| THE TASK |
Arrange the lines from the start of the records up to and including the line that contains "Looking at the screenshot, I should 394,157." as a Markdown table with the columns Number and Entry, skipping blank lines. Omit the pictures from the answer.

** Begin SUPPLIED RECORDS **

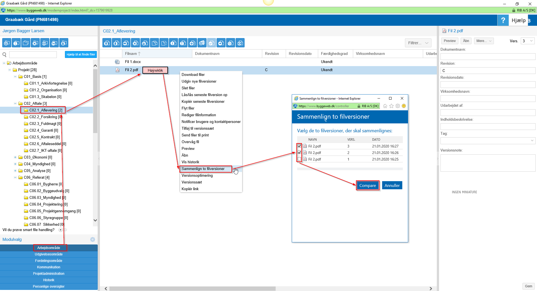Click the folder settings gear icon

point(7,43)
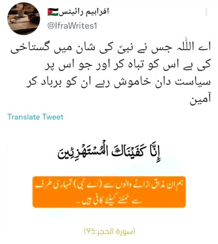Click the Arabic calligraphy verse in the image

pyautogui.click(x=109, y=153)
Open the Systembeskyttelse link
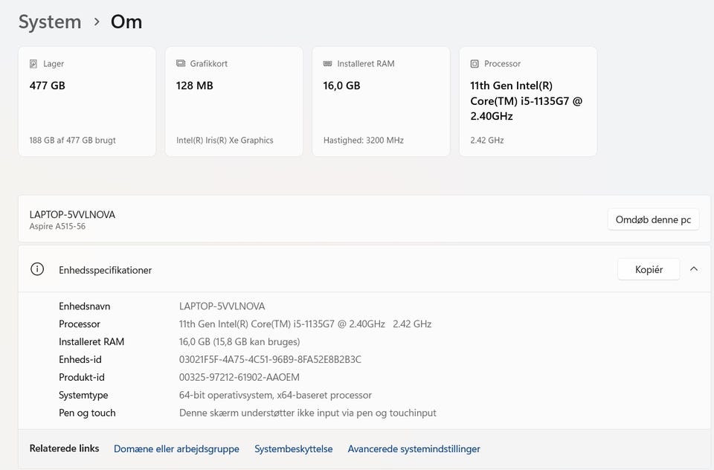 coord(293,448)
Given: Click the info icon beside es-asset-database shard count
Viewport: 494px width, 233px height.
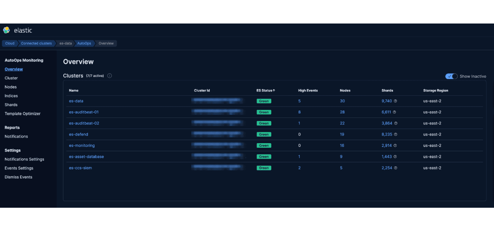Looking at the screenshot, I should 394,157.
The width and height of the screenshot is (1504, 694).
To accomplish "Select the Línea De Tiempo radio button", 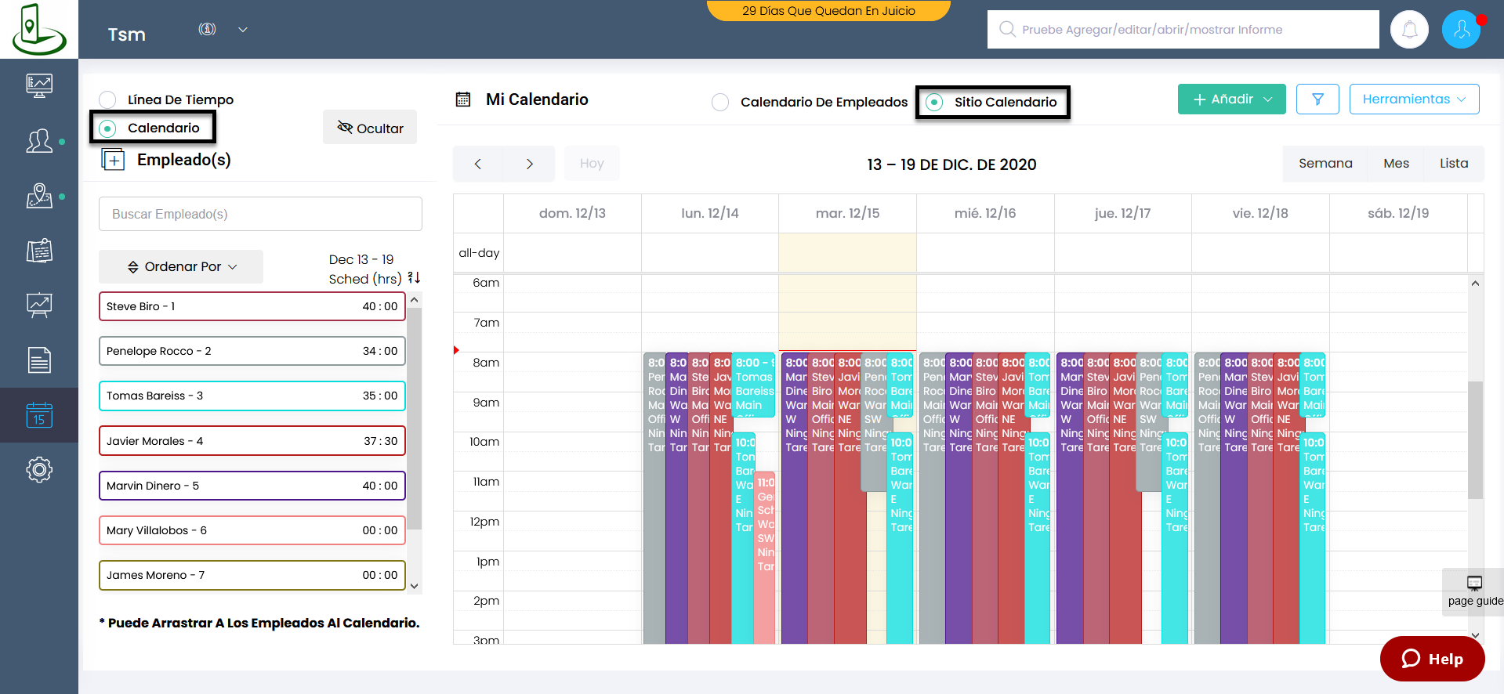I will pos(107,99).
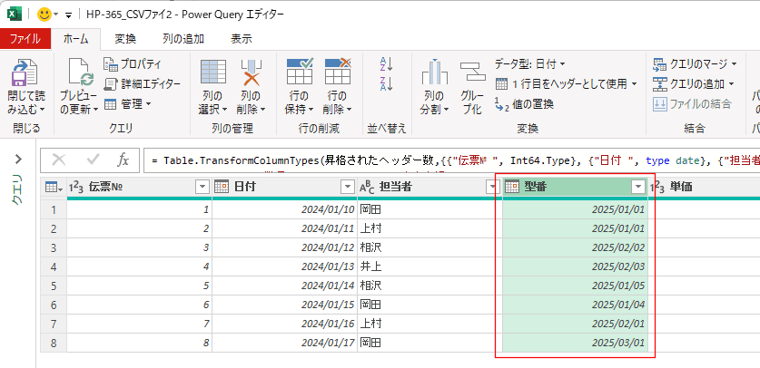The image size is (760, 368).
Task: Open the Choose Columns (列の選択) icon
Action: (212, 75)
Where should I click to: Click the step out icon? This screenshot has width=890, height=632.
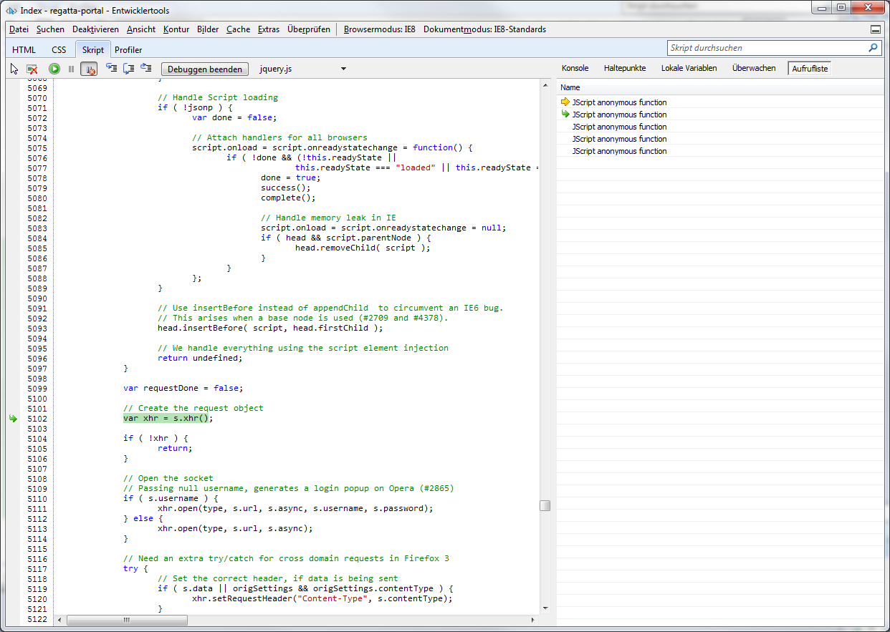pyautogui.click(x=145, y=69)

** End SUPPLIED RECORDS **

| TASK ANSWER |
| Number | Entry |
|---|---|
| 1 | Click the folder settings gear icon |
| 2 | point(7,43) |
| 3 | Click the Arabic calligraphy verse in the image |
| 4 | pyautogui.click(x=109, y=153) |
| 5 | Open the Systembeskyttelse link |
| 6 |  coord(293,448) |
| 7 | Given: Click the info icon beside es-asset-database shard count |
| 8 | Viewport: 494px width, 233px height. |
| 9 | Looking at the screenshot, I should 394,157. |